Di sprechi come le pareti impregnate di acqua del nido dopo due mesi dalla consegna o le finestre che rendono gli ambienti caldi d’Estate o gelidi d’Inverno ne dobbiamo parlare o del riscaldamento fatto con pompa di calore che dire? Quali sono i costi per climatizzare un reparto di tali dimensioni? Chi riscalderebbe casa propria con l’elettricità? Qual’è la bolletta elettrica?
Aspettiamo ancora per l’inaugurazione Vendola ed Emiliano responsabile primo della salute dei cittadini baresi. Sono sei mesi e non si sono visti.

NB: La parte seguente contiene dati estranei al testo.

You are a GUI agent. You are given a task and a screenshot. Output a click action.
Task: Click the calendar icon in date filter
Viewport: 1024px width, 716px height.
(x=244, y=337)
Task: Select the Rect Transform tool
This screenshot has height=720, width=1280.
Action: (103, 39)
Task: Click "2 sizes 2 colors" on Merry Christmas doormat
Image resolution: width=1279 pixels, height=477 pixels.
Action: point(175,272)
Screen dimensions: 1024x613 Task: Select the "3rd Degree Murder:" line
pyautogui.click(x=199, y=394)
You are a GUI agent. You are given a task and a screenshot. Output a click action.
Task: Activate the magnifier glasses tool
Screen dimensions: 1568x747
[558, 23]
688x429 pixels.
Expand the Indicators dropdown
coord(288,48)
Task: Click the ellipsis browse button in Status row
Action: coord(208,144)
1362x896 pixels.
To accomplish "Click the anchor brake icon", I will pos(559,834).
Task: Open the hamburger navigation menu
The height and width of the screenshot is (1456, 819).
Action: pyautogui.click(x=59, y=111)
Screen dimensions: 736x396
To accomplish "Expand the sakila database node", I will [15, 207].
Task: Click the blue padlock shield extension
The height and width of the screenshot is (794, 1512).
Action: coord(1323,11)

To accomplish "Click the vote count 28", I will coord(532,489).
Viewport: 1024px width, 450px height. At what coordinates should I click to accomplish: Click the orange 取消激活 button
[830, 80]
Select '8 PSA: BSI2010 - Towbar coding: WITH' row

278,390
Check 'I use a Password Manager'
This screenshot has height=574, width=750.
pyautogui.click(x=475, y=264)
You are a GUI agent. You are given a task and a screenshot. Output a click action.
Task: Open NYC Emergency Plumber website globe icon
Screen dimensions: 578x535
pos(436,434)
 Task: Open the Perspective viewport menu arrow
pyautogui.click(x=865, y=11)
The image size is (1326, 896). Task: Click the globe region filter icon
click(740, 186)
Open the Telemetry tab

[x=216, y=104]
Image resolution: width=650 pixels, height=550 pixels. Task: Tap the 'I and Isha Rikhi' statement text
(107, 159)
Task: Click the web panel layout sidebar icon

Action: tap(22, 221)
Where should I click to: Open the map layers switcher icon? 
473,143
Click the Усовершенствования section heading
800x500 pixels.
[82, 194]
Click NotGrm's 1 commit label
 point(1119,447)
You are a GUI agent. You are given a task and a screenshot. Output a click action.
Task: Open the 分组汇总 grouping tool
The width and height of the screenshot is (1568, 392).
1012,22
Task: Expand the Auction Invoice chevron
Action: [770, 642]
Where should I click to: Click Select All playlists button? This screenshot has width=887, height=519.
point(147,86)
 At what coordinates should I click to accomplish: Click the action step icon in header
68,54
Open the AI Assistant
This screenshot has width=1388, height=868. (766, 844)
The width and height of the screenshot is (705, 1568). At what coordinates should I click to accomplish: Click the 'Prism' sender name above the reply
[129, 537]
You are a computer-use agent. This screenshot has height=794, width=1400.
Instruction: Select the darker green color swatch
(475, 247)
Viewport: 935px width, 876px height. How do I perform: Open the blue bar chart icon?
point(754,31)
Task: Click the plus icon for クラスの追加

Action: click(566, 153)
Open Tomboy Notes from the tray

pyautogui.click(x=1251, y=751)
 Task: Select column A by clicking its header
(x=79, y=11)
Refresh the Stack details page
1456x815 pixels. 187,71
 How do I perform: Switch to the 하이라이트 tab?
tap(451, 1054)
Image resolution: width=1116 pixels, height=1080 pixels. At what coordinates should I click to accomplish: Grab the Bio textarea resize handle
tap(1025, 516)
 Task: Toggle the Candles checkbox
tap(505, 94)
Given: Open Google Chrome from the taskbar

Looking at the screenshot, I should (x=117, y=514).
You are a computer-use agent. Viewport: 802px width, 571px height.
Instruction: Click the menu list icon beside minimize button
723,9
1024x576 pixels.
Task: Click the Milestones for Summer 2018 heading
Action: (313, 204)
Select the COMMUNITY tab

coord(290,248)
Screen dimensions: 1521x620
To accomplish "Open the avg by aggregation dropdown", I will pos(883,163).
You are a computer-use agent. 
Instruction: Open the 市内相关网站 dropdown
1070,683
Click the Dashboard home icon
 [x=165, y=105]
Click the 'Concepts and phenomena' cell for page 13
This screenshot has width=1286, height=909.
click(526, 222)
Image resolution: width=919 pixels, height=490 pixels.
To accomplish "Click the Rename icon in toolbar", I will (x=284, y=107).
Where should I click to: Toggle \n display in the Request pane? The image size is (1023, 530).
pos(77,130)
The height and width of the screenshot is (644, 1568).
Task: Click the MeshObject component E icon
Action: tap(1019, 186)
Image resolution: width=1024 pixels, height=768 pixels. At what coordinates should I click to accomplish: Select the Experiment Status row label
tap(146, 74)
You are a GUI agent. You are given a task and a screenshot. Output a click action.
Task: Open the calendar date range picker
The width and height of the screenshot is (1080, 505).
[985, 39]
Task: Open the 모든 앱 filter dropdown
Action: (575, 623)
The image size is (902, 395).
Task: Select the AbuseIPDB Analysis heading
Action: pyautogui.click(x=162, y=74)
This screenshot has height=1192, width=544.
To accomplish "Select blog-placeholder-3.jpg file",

Ma loro sanno? E la stampa: seduti davanti a comode scrivanie, “valorosi” giornalisti, attenti a non consumare le suole delle scarpe, sbattono il Di Venere in prima pagina, creando nei lettori malanimo verso personale ridotto, sfruttato e mal pagato. Non si sa che la maggioranza di loro sono donne che hanno quarant’anni di servizio usurante costrette a lavorare sino ai sessant’anni essendo entrate a diciott’anni o anche prima. Oggi hanno letto l’articolo e sul viso di qualcuna di loro lacrime di rabbia hanno solcato rughe determinate da notti insonni. Se a loro chiedi se hanno mai visto una discoteca a vent’anni sorridono e scuotono la testa in senso di diniego, tanto meno non sanno il significato della parola movida.. Sono nonne adesso ed aspettano con ansia di allevare i loro nipoti. E soprattutto considerano l’ospedale come la loro prima casa.
Ancora una volta i Panzer dell’informazione passano sui sentimenti e favoriscono la disinformazione.